Background: 

The zebrafish (Danio rerio) is a vertebrate which develops most organ functions within a few days after hatching. The genome is characterized and specific genes can be transiently ablated with morpholino antisense oligonucleotides (MOs) or over-expressed with plasmid or mRNA injection into the eggs. Several mutated strains exist. Muscles are organized and functional at hatching, and a time frame up to about 5 day is accessible for MOs. In the muscle field, several studies have focused on developmental aspects in this model, but functional data are very sparse.

Objective: 

To develop techniques and approaches for functional (physiological) studies of muscle in the zebrafish larvae and to apply these to study the function of key cytoskeletal proteins involved in muscle disease.

Methods: 

We have developed an approach to determine muscle contractile properties and structure in isolated larval muscle (Dou et al., 2008, J Gen Physiol 131:445–53).

# [CHECK YOUR UNDERSTANDING]
• 1. Please transcribe the zebrafish muscle study text above, starting with "The zebrafish (Danio" and going on through "are very sparse.".
• 2. Pick up the zebrafish muscle study text after its last sentence and continue writing it.

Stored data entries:
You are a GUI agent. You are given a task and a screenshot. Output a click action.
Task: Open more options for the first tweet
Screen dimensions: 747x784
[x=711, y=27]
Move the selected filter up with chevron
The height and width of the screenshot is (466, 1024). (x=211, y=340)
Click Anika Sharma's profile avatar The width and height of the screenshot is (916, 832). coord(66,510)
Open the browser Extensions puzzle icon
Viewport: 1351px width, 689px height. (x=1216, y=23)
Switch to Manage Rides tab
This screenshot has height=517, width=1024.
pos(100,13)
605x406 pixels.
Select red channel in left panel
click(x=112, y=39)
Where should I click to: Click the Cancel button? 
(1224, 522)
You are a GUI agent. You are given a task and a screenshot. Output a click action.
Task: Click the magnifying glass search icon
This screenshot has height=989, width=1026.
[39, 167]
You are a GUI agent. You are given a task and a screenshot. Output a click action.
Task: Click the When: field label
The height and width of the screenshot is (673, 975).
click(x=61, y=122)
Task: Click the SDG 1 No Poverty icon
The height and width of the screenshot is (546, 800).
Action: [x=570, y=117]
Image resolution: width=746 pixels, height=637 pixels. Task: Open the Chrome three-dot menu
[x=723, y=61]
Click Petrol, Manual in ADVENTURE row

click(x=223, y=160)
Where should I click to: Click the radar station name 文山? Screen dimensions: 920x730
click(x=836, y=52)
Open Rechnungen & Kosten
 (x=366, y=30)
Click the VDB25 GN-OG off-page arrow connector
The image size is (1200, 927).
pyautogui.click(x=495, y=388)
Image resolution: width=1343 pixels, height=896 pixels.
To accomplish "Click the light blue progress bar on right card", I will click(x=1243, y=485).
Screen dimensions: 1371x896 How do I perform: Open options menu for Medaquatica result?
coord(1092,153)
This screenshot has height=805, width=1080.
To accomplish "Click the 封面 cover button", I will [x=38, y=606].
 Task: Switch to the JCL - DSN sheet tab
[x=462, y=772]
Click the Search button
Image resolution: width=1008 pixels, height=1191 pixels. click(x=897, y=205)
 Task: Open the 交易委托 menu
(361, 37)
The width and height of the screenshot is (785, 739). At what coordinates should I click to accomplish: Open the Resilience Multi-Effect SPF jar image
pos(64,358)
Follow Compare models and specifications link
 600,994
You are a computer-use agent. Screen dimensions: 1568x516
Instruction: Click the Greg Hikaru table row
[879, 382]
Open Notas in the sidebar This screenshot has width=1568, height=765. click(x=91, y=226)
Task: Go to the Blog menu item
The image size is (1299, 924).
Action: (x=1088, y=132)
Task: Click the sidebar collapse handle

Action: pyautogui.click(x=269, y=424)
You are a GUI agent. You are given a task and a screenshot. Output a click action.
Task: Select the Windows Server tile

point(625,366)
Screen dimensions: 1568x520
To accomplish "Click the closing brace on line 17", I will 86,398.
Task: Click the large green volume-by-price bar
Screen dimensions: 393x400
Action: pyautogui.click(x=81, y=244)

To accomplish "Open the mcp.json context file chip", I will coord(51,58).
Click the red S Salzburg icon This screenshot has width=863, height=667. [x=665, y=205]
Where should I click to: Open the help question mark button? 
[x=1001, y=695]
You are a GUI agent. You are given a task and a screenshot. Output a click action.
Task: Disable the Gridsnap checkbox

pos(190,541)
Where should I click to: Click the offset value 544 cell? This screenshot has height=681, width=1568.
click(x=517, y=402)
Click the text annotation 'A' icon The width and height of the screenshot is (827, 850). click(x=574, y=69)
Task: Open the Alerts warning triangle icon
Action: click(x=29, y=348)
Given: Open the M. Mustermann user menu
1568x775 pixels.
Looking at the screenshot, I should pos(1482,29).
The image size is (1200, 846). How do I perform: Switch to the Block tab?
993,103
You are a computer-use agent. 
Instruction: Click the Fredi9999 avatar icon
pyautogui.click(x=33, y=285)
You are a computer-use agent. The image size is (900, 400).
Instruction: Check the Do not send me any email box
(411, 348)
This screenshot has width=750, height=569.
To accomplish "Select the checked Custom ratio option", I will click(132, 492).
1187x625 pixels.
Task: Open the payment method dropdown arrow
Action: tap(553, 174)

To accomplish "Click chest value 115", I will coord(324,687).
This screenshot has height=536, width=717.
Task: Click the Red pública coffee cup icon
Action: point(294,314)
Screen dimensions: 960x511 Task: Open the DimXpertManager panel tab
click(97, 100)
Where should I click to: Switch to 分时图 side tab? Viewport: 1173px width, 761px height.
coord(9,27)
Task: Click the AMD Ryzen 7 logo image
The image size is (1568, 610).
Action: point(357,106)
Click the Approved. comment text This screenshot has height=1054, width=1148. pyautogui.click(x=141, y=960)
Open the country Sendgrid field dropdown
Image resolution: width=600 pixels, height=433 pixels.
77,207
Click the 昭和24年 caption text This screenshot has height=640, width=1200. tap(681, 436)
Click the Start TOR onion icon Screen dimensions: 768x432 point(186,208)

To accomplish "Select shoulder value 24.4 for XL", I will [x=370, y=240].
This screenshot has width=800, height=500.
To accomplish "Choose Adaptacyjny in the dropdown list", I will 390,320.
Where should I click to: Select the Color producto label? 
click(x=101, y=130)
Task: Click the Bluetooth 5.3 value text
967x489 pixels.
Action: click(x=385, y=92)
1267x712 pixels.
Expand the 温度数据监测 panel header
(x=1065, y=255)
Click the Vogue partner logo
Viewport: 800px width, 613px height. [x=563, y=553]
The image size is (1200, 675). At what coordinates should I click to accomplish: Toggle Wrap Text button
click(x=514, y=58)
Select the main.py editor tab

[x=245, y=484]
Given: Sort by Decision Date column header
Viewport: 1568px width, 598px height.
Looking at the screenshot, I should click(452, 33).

# [SOLVED PROBLEMS]
• 1.
The zebrafish (Danio rerio) is a vertebrate which develops most organ functions within a few days after hatching. The genome is characterized and specific genes can be transiently ablated with morpholino antisense oligonucleotides (MOs) or over-expressed with plasmid or mRNA injection into the eggs. Several mutated strains exist. Muscles are organized and functional at hatching, and a time frame up to about 5 day is accessible for MOs. In the muscle field, several studies have focused on developmental aspects in this model, but functional data are very sparse.

• 2.
Results: 

Zebrafish skeletal muscle have a comparatively fast phenotype. In the larvae at optimal length (about 2.15 m sarcomere length) the cells are oriented mainly in parallel with the long axis of the animal. Clear equatorial reflections can be recorded with small angle x-ray diffraction. We have identified two desmin genes in the larvae and can knock down mRNA and protein by selective MOs. This alteration is associated with a lower active tension, altered muscle structure, a wider filament spacing and altered responses to stretch during active contraction.

Conclusion: 

Skeletal muscle of Zebrafish larvae can be examined in vitro. Expression of muscle proteins can be manipulated and functional effects analyzed to provide a high-throughput analysis system for examining the role of normal and mutated muscle proteins.